Uniper-Aktionäre machen Weg für Verstaatlichung frei

Von: Catiana Krapp, Christoph Herwartz

Die Aktionäre des krisengeplagten Gasimporteurs haben den Rettungsplan mit großer Mehrheit abgesegnet. Eine Freigabe jedoch fehlt noch.

Uniper dpa

Uniper-Zentrale in Düsseldorf

Uniper appellierte an die Solidarität der Aktionäre.

Düsseldorf, Brüssel Die Aktionäre des Gasimporteurs Uniper haben am Montag mit großer Mehrheit den Weg für eine Verstaatlichung des krisengeplagten Unternehmens frei gemacht. Auf einer außerordentlichen Hauptversammlung stimmten 99,46 Prozent für die im Rettungspaket vorgesehene Kapitalerhöhung, 99,55 Prozent für ein weiteres Genehmigtes Kapital von 25 Milliarden Euro.

Zuvor hatte Uniper noch den Abschluss eines Rahmenvertrags mit der Bundesregierung vermeldet.
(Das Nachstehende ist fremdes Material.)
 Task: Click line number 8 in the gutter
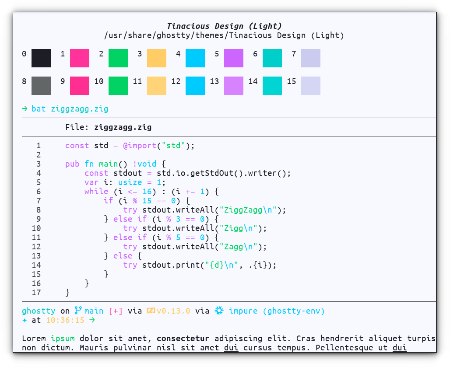[x=39, y=210]
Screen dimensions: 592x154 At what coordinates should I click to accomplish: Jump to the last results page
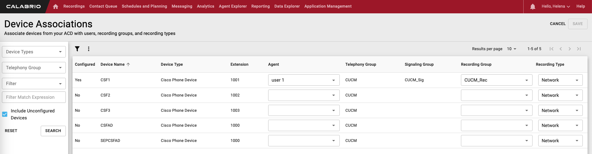579,49
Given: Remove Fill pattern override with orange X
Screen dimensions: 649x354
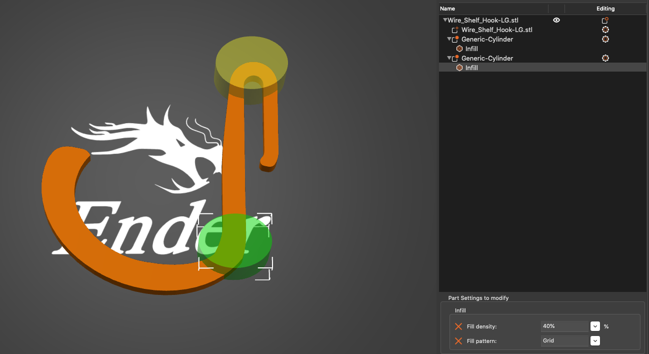Looking at the screenshot, I should pyautogui.click(x=459, y=340).
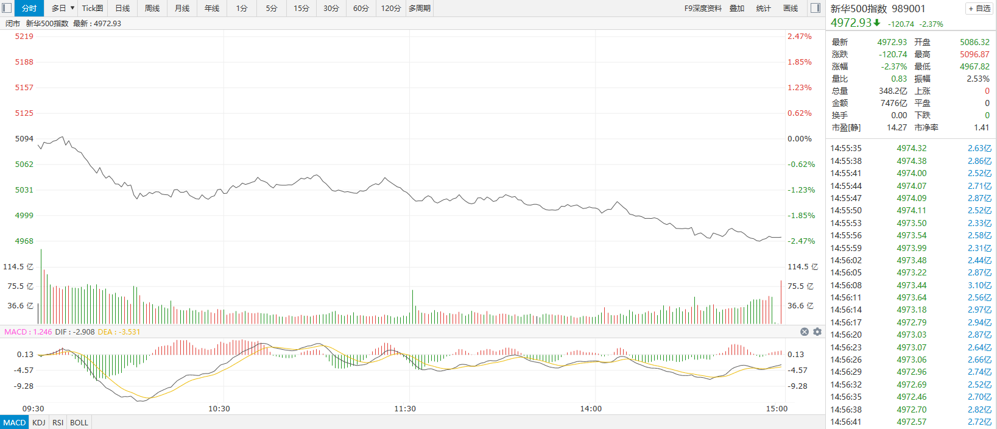997x429 pixels.
Task: Close the MACD indicator panel
Action: (x=805, y=332)
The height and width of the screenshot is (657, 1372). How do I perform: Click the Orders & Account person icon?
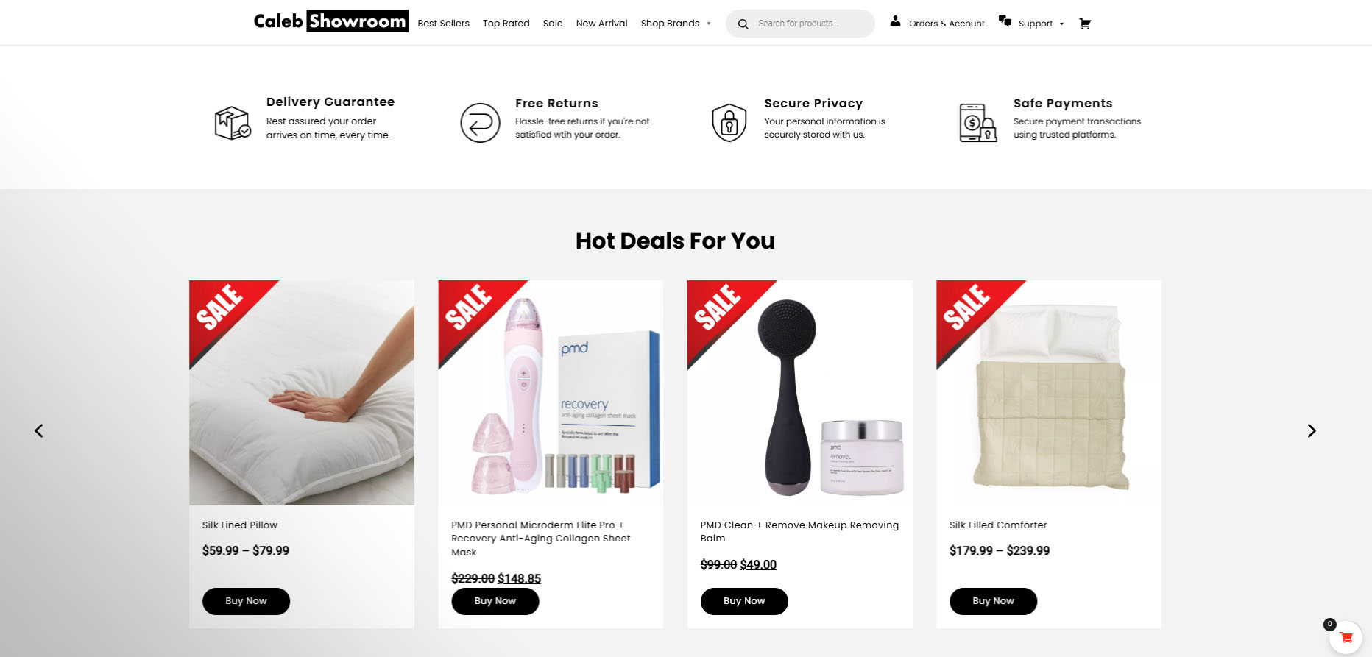[x=895, y=21]
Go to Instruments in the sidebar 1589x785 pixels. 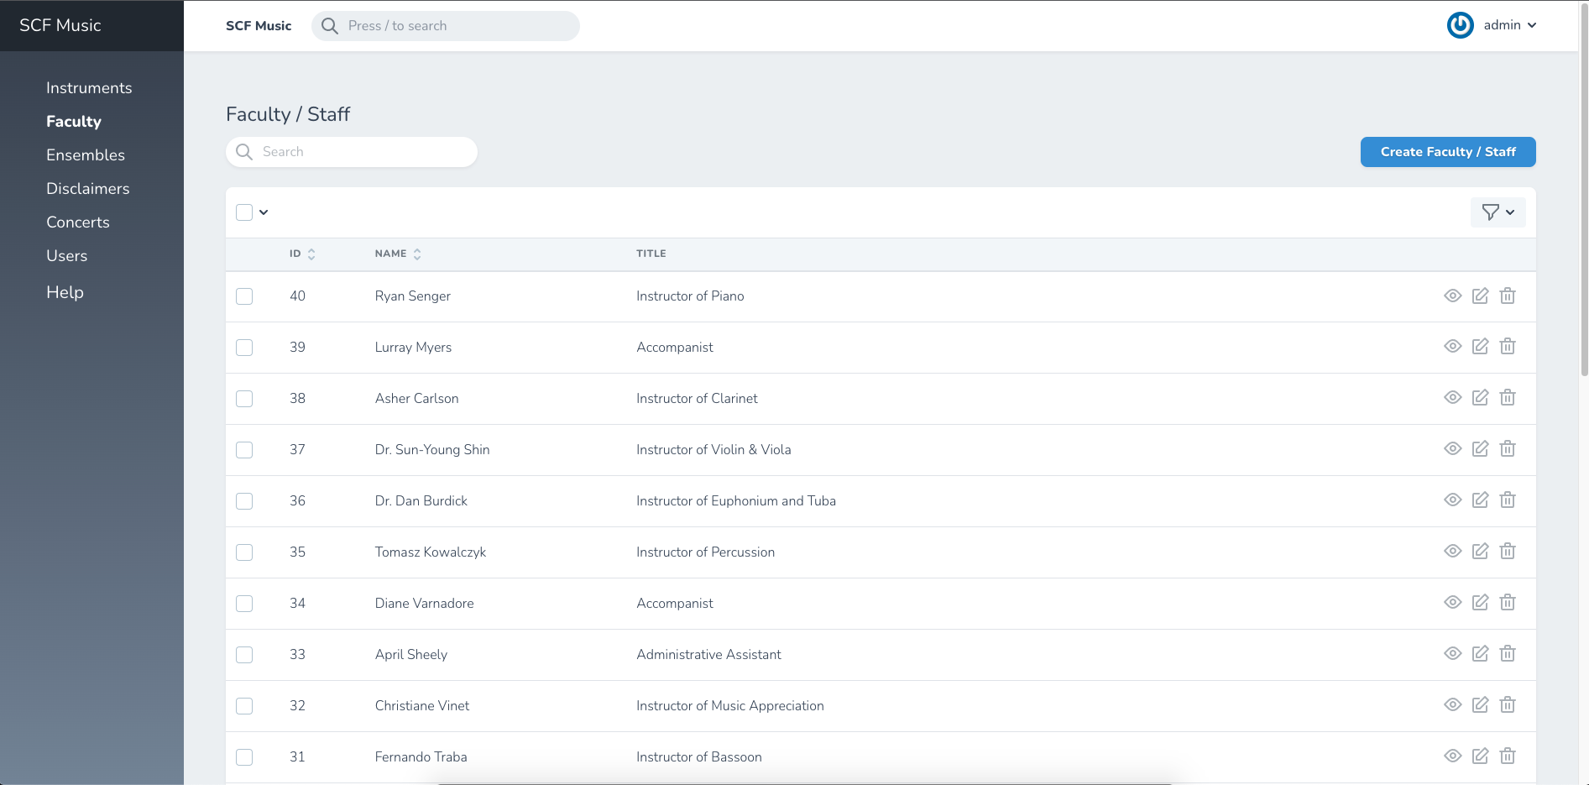point(89,88)
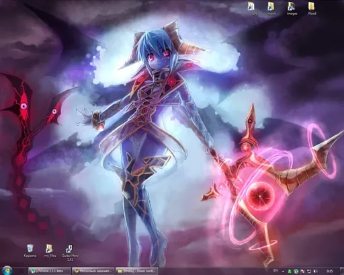Screen dimensions: 344x275
Task: Select the Recycle Bin (Корзина) desktop icon
Action: pos(30,251)
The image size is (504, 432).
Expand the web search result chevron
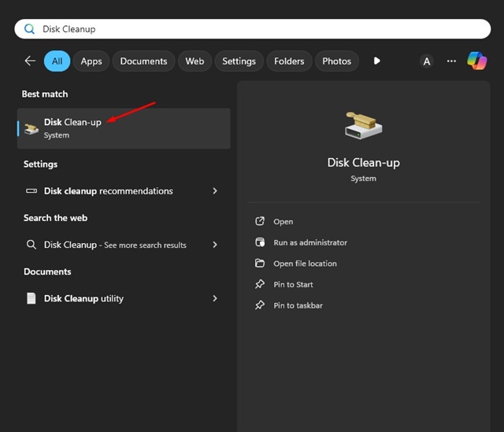(x=215, y=245)
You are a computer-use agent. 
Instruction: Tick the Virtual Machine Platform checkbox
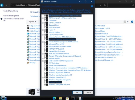click(x=45, y=65)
Daraus geht hervor, dass Uniper ohne Zustimmung des Bundes bis zum Ende der Stabilisierungsmaßnahmen keine Dividende ausschütten wird. Außerdem wird das Finanzministerium künftig für die Staatsbeteiligung an dem Konzern verantwortlich sein.

Trotzdem war es nicht Bundesfinanzminister Christian Lindner, sondern Bundeswirtschaftsminister Robert Habeck, der sich am Montag unmittelbar nach der Uniper-Entscheidung in Brüssel zu Wort meldete. Er sprach von einem „bedeutsamen Schritt, der in dieser Dimension nicht vorgekommen ist in der Geschichte der Bundesregierung.“ Uniper versorge ein Drittel Deutschlands mit Gas.
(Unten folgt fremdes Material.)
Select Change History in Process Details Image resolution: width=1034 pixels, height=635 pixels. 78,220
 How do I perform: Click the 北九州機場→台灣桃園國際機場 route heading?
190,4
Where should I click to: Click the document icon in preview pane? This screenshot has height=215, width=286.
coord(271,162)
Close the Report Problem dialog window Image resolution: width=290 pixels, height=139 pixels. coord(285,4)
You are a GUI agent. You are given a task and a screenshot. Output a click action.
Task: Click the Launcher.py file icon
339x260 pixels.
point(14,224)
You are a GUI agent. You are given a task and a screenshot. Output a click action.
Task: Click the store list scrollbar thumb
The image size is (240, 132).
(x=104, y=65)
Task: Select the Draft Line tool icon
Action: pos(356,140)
Habeck sagte auch, Uniper müsse sich als Teil der verabredeten Strategie neu aufstellen. „Das, was heute Erdgas ist, muss in Zukunft erneuerbare Energie oder Wasserstoff werden.“ Und Habeck betonte: „Der deutsche Staat ist keine Tankstelle. Wir wollen diese Unternehmen eigentlich nicht haben.“ Das Ankaufen und Verkaufen von Gas seien keine staatlichen Aufgaben.

Uniper-Chef Klaus-Dieter Maubach hatte zu Beginn der Hauptversammlung bei den Aktionären um Zustimmung zur geplanten Verstaatlichung geworben. „Die Beschlüsse, die auf der Tagesordnung dieser Hauptversammlung stehen, sind essenziell für Uniper“, sagte er.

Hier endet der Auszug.